**Exercise materials:**
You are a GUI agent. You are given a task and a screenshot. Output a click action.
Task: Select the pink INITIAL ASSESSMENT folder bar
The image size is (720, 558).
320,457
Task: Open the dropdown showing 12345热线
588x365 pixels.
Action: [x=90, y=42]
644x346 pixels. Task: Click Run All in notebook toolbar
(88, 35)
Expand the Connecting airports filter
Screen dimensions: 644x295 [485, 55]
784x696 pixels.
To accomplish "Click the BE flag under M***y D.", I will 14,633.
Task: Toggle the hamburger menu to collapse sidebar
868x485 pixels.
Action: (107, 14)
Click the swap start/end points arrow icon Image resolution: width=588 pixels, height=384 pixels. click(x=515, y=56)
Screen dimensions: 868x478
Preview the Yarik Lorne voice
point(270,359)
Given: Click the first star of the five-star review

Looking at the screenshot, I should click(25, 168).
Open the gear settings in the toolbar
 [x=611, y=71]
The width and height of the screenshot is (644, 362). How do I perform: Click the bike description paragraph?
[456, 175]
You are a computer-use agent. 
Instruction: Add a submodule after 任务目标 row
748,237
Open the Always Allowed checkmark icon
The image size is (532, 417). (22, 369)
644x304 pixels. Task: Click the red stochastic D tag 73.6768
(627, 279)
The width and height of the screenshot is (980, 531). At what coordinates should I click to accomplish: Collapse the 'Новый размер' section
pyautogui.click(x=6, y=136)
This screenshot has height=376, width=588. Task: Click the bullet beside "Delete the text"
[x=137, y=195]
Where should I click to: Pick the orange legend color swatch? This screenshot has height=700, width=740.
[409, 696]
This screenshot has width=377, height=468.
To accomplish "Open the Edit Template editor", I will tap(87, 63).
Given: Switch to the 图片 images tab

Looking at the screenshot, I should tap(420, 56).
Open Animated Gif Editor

**What is expected:**
Repeat exactly the lines of the material from the one with "Where should I" through the end, both the first and the last included.

**Exercise result:**
Where should I click to: Pick the orange legend color swatch? This screenshot has height=700, width=740.
[409, 696]
This screenshot has width=377, height=468.
To accomplish "Open the Edit Template editor", I will tap(87, 63).
Given: Switch to the 图片 images tab

Looking at the screenshot, I should tap(420, 56).
Open Animated Gif Editor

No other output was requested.